Given passage:
On Tue, Dec 13, 2011 at 09:42:46AM +0900, Masayoshi MIZUMA wrote:
> update 068 to reproduce an unfreeze hanging up problem which is unfreeze
> function, thaw_super(), sometimes hangs up if flush kernel thread does
> writeback to the same filesystem concurrently.

That's not exactly what I asked to be done when I reviewed the
original patch -  I asked you to "make 068 generic" because it
already exercises freeze/thaw under a stressful workload. What I
expected was a change to "supported_fs" and the scratch mkfs
command so it will run on all filesystems.

test 068 will catch problems like the one your specific test
catches, but maybe not every time. Test 068 will catch problems your
test case won't, though - it's a trade-off between having lots of
tests that are similar but slightly different (difficult to
maintain, increases runtime, etc), and having one test that
exercises the functionality in a simple manner likely to detect
problems.

Test 068 is likely to detect problems because it:

	a) allows fsstress to try to do stuff while the filesystem
	is frozen by waiting a short time before thawing, hence load
	processes can get stuck either during the freeze of once the
	freeze is complete. Without that window, we are much less
	likely to test opeations on a frozen filesystem.

Dataset content:
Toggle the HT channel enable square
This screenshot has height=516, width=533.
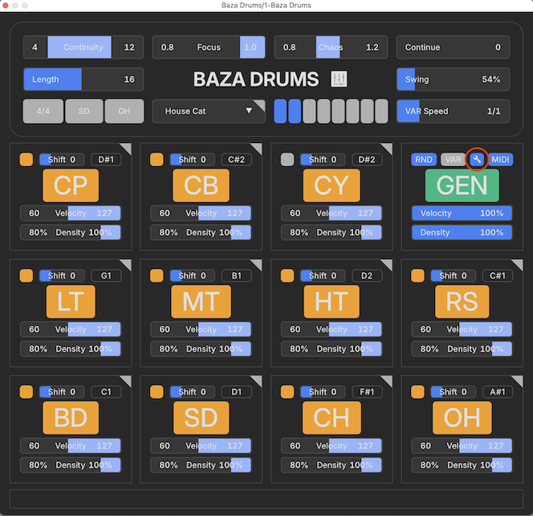click(287, 275)
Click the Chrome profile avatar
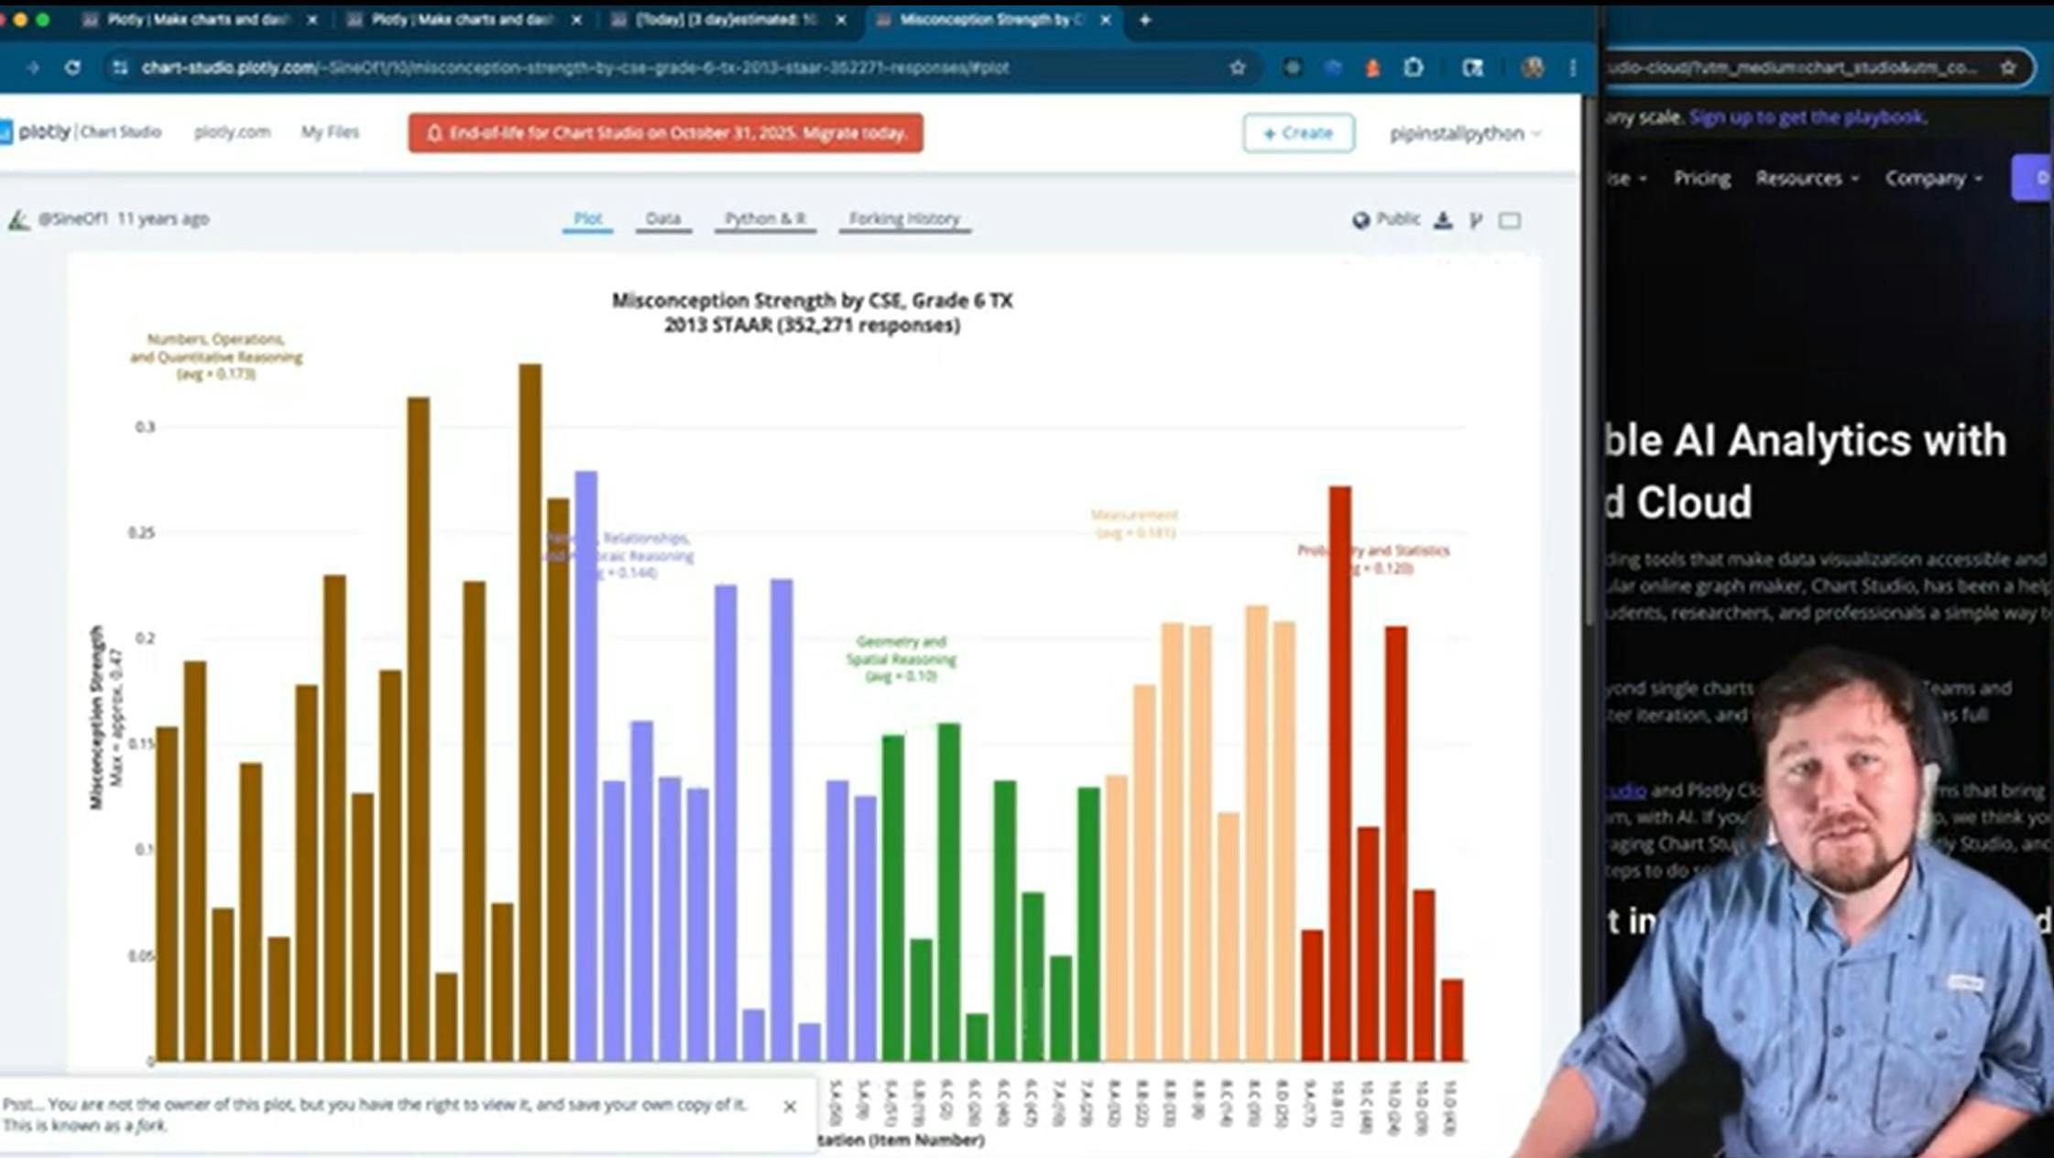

Given problem: Extend the email reply about test 068 and freeze/thaw testing, picking up right after its last sentence.

The result:
	b) allows more dirty data/metadata to build up between
	thaw/freeze commands, rather than running them as quickly as
	possible. This means freeze has more work to do, extenting
	the different phases of the freeze, making it more likely we
	have processes hit in different phases and hence test
	different parts of the freeze process.

IOWs, test 068 gives good coverage across most aspects of
freezing/thawing filesystems under load - and a lot of that woul dbe
lost by changing the test to mimic the ext4 specific test case you
have. It will still be able to trigger the problem you are trying to
expose, but it also has a much better chance of triggering problems
at different points of the freeze/thaw lifecycle that your specific
test....

> The problem occurs on ext4 and ext3. They are reported at
> ext4:
> http://marc.info/?l=linux-ext4&m=132339590004560&w=2
> ext3:
> http://marc.info/?l=linux-ext4&m=131536612113658&w=2
> 
> This test runs freeze/unfreeze under heavy load. If the problem is
> reproduced, this test will hang up because "xfs_freeze -u" hangs up...

> -ITERATIONS=10
> +ITERATIONS=50

....

> -    procs=2
> -    nops=200
> +    procs=100
> +    nops=1000

>      while [ -f "$tmp.running" ]
> -      do
> -      #	-w ensures that the only ops are ones which cause write I/O
> -      $FSSTRESS_PROG -d $STRESS_DIR -w -p $procs -n $nops $FSSTRESS_AVOID \
> +    do
> +      $FSSTRESS_PROG -d $STRESS_DIR -p $procs -n $nops $FSSTRESS_AVOID \
>  	  > /dev/null 2>&1

And this is one of those cases - it is the write operations
that are the ones that cause trouble for freeze/thaw, so changing
the test to use read operations simply reduces the stress that is
being put on the filesytem freeze...

Also, you don't need lots of processes and ops to keep the filesystems
busy while freeze/thaw cycles are going on - if fsstress completes,
it simply gets started again. Hence it doesn't need to be configured
to run for a long time by ramping up processes and opcount. Yes, the
proc count could probably be increased a bit to increase the freeze
load, but i don't think that will improve the test all that much...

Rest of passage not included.